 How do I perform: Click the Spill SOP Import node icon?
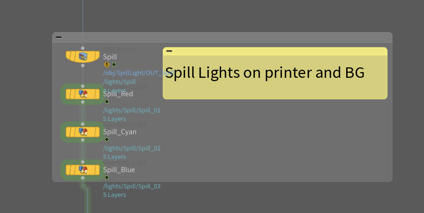point(83,56)
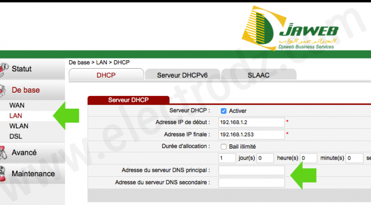371x205 pixels.
Task: Expand the Avancé menu section
Action: (33, 153)
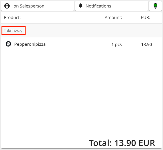Click the 13.90 price in Pepperonipizza row
This screenshot has width=163, height=150.
click(146, 45)
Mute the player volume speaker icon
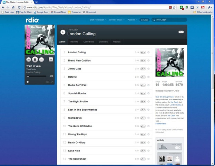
::::
▶ **WORK ORDER**: Hand back all the entries exactly, leaving out the pictures.

▶ **EXERCISE SOLUTION**:
 How do I perform: Click the Spill SOP Import node icon?
point(83,56)
371x205 pixels.
Task: Expand the Avancé menu section
Action: (33, 153)
Click the 13.90 price in Pepperonipizza row
This screenshot has width=163, height=150.
click(146, 45)
Mute the player volume speaker icon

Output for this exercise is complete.